File System Design
What exactly is a file system? The general concept is that the file system provides naming organization. It manages the physical disk layout such as picking a block constituting a file, balancing locality with expandability, and managing free space. It can translate from file name and offset to the actual data block. In a nutshell, it is a servant that manages all the dirty details of communicating the data between system and the hardware in an optimal way which you aren’t required to understand so you can go on and do other things with your life. So what are the functionalities of file systems? In general, it provides file name organizations such as directories. It can manage disk layout by picking blocks that constitute a file, balancing locality with expandability, and manage free space. It can translate from file name and offset to the actual data block.
File
Let’s start from and bottom-to-top pattern to describe file system by first introducing the most fundamental unit: the file itself. So a file is composed of two parts: the metadata and the actual data. The metadata is a file header that holds information about where the data is stored and attributes of the file such as a permission, access time, owner id, size, and so on. One thing to note is that meta data blocks are stored on a location that is known by the OS and thus it can be accessed without having to check another data structure. Then the actual data is the part users actually care about. There are two kinds of blocks (there can be more than these two data blocks but we will only discuss two here), The directory data block which maps file names to file headers, and file data block that contains information we care about.
Design File Layout
There are several factors we need to take into consideration when designing file layout:
- Support for sequential and random access.
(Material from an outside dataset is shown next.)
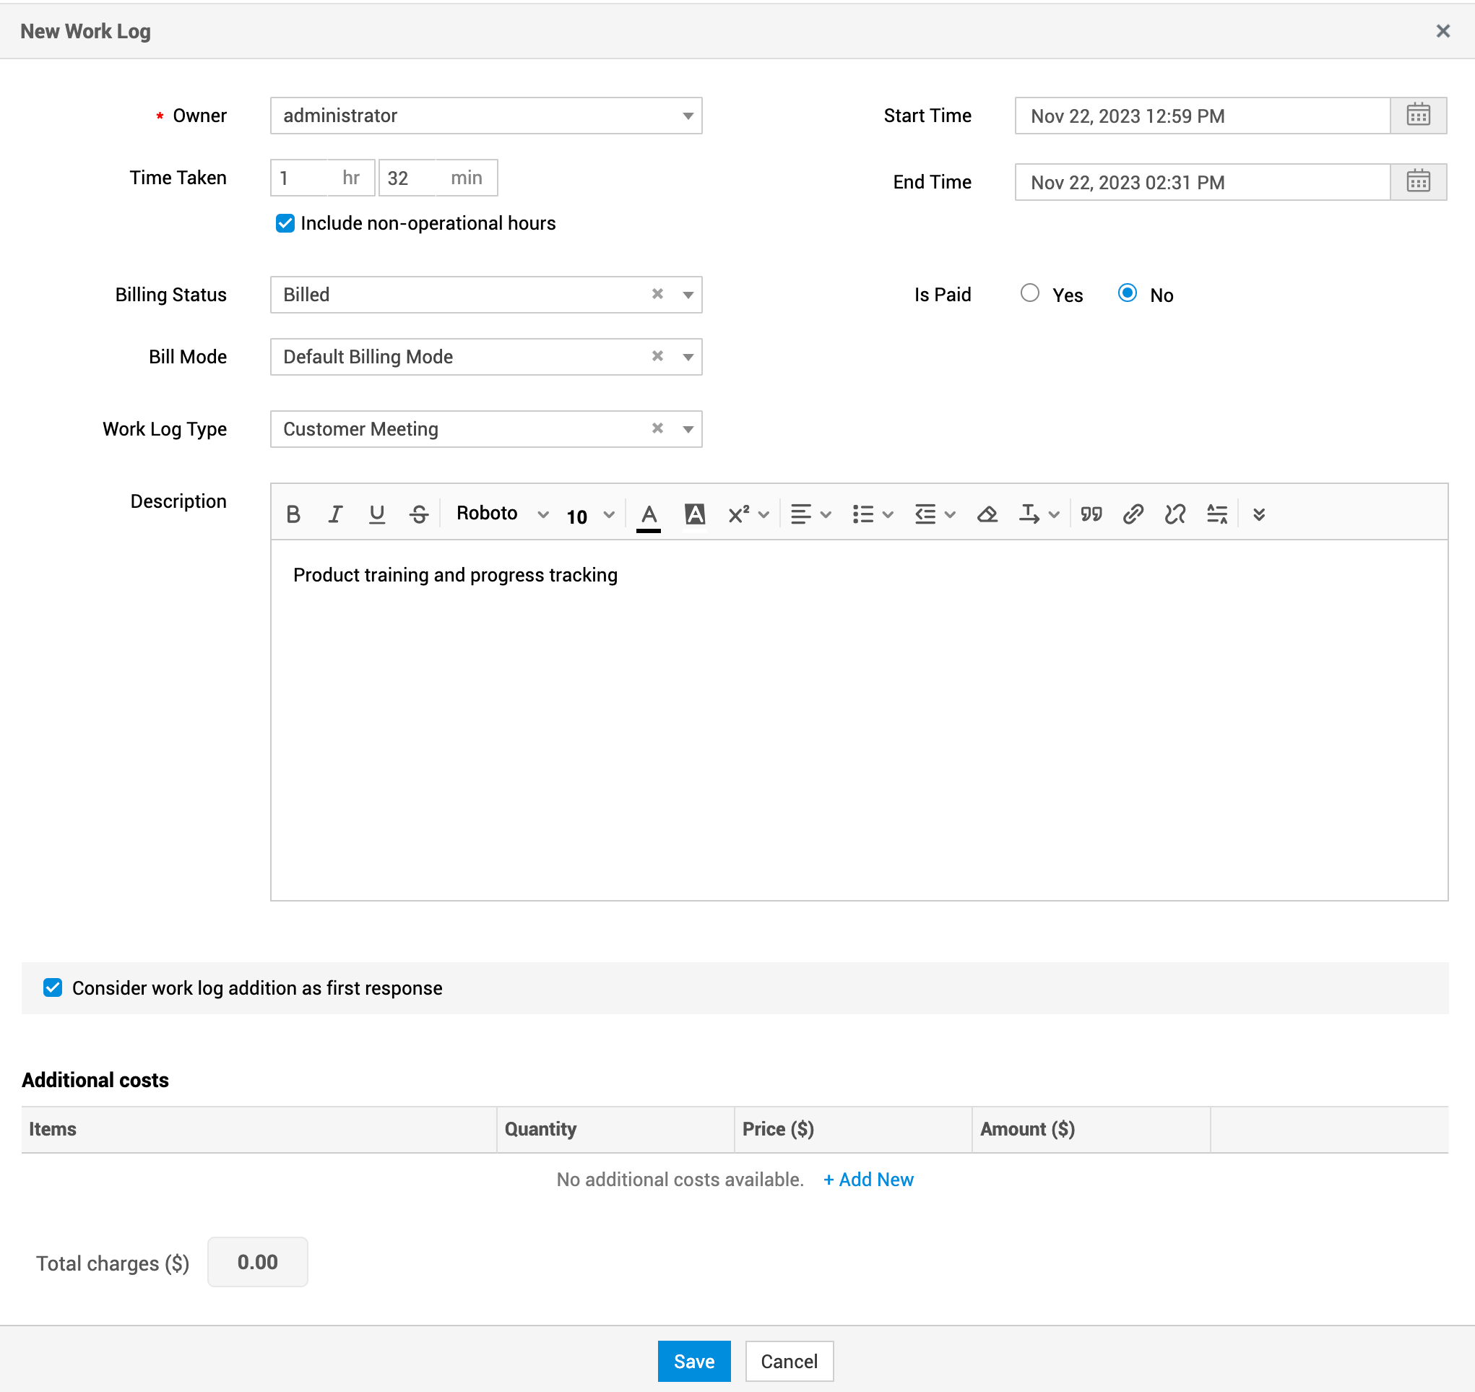Save the new work log
1475x1392 pixels.
[x=694, y=1361]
Almost every file operation is either sequential or random.
- Lay out the files on the physical disk.
- Maintain file location information. This makes sense since we need an agent to keep track all files because we users are too lazy to do that.
- In Unix most files are small in size so we need to support small files, which means block size can’t be too large due to internal fragmentation.
- Most disk space is consumed by large files so we also need to support large files and accessing them should be efficient as well.
- I/O operations target both types of files.
Block VS Sector
Before we dig deeper into file system design, it’s important to note the the block size of file system is different from disk blocks size. According to Practical File System Design, block is the smallest unit writable by a disk or file system. Everything a file system does is composed of operations done on blocks. A file system block is always the same size as or larger (in integer multiples) than the disk block size. Also each blocks consists of consecutive sectors so that sequential access becomes possible. A larger block size increases transfer efficiency also because of sequential access since you don’t have to move the head too many times, it may be convenient if the block size matches the machine’s page size, this is because we don’t have to switch pages assuming the block is bigger than the page size. Many systems allows transfer of many sectors between interrupts.
Allocation methods
Contiguous Allocation
- OS maintains an ordered list of free disk blocks.
- OS allocates a contiguous chunk of free blocks when it creates a file.
- Placement/allocation policy can be first-fit, best-fit, or worst-fit.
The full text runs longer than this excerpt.